Eni Vasili  is an Albanian journalist, writer, former news reporter and host of the TV talk show Open, which airs two times a week in the national television Top Channel.

Career 
Vasili graduated in communication at IULM University in Italy. She started her career in 1997 at a very young age as journalist in news department of RTSH.  From 2005 to 2011 she hosted political TV-show 'Studio e Hapur' in 'Alsat', later 'Albanian Screen'. In 2013 she joined 'News 24' with 'Studio e Hapur'.  In September 2018, Eni Vasili moved to Top Channel, rebranding her show as Open, which airs on Mondays and Thursdays at 21:00 and has quickly gained audience's attention becoming one of the most watched political talk shows.
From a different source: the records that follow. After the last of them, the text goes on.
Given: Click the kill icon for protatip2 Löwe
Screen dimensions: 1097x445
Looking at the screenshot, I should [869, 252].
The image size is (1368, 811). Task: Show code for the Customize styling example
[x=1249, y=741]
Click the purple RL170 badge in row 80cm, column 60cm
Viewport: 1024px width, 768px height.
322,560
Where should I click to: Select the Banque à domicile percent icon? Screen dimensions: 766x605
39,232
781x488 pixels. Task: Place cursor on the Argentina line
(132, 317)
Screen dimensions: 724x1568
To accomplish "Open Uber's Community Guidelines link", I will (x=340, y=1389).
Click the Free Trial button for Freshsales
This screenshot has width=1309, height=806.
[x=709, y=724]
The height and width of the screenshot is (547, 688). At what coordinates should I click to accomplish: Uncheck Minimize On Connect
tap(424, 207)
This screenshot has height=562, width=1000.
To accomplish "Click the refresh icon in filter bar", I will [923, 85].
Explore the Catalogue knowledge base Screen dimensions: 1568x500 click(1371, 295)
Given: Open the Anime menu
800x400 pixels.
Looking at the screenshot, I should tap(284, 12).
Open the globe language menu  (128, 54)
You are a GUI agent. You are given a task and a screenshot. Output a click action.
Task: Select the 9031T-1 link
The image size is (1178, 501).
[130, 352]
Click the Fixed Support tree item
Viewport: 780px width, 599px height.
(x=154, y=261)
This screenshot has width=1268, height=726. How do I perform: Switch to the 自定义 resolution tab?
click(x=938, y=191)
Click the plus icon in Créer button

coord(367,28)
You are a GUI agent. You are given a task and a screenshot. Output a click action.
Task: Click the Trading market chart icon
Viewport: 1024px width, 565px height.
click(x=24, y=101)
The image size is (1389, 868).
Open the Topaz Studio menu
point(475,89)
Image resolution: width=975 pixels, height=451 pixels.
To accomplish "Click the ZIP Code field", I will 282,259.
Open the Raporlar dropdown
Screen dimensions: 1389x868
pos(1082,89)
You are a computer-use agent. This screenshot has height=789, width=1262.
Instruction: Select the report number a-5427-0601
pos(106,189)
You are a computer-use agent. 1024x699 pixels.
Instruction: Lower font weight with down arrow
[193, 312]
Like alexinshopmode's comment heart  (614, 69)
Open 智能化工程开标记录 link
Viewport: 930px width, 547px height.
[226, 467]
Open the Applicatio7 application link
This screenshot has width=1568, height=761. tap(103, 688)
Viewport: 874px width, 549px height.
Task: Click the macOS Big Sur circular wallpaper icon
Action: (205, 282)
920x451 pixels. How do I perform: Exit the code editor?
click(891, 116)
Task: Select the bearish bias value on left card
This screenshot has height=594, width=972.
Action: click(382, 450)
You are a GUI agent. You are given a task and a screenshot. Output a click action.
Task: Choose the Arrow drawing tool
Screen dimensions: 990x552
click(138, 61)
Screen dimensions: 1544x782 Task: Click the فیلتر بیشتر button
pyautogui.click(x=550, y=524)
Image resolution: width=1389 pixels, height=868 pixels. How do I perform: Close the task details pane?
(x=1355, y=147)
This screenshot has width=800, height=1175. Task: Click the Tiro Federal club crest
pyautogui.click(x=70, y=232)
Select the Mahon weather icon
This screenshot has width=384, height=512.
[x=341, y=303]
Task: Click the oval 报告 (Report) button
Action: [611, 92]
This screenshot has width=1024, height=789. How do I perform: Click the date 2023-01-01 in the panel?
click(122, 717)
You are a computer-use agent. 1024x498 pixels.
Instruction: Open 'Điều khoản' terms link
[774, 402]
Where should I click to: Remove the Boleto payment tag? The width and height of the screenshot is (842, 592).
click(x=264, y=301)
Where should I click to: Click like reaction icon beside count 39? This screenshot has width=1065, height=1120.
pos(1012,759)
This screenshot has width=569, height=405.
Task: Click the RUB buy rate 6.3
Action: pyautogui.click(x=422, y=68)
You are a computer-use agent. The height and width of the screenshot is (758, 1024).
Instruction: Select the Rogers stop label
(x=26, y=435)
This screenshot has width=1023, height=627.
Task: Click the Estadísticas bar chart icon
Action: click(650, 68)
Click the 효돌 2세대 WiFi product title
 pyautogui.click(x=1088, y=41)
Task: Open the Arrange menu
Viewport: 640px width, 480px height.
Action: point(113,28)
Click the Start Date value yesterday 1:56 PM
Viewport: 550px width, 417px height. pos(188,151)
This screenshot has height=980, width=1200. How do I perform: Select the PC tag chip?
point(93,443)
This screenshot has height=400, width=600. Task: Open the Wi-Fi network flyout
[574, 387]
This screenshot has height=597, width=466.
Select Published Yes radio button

Vasili is also author of two books, 'Unë kam vrarë'  and 'Zëra nga errësira'.

Career in television
Eni Vasili started her career in journalism as news anchor and journalist of public broadcaster's informative department in 1997, during tensed political circumstances in Albania. In 2005, she started her talk show 'Studio e Hapur' in Alsat television where she also served as Director of news department. Vasili left Alsat, rebranded later as Albanian Screen television in 2011 due to financial problems of this television that was closed later. In 2013, Eni joined News 24 television by hosting television's main political TV-show with the unchanged name, 'Studio e Hapur'. In September 2018, after weeks of negotiations during summer, Vasili moved to Top Channel, replacing Ylli Rakipi and his show 'Të paekspozuarit' who joined Top Channel after Sokol Balla left Top Channel in January 2018.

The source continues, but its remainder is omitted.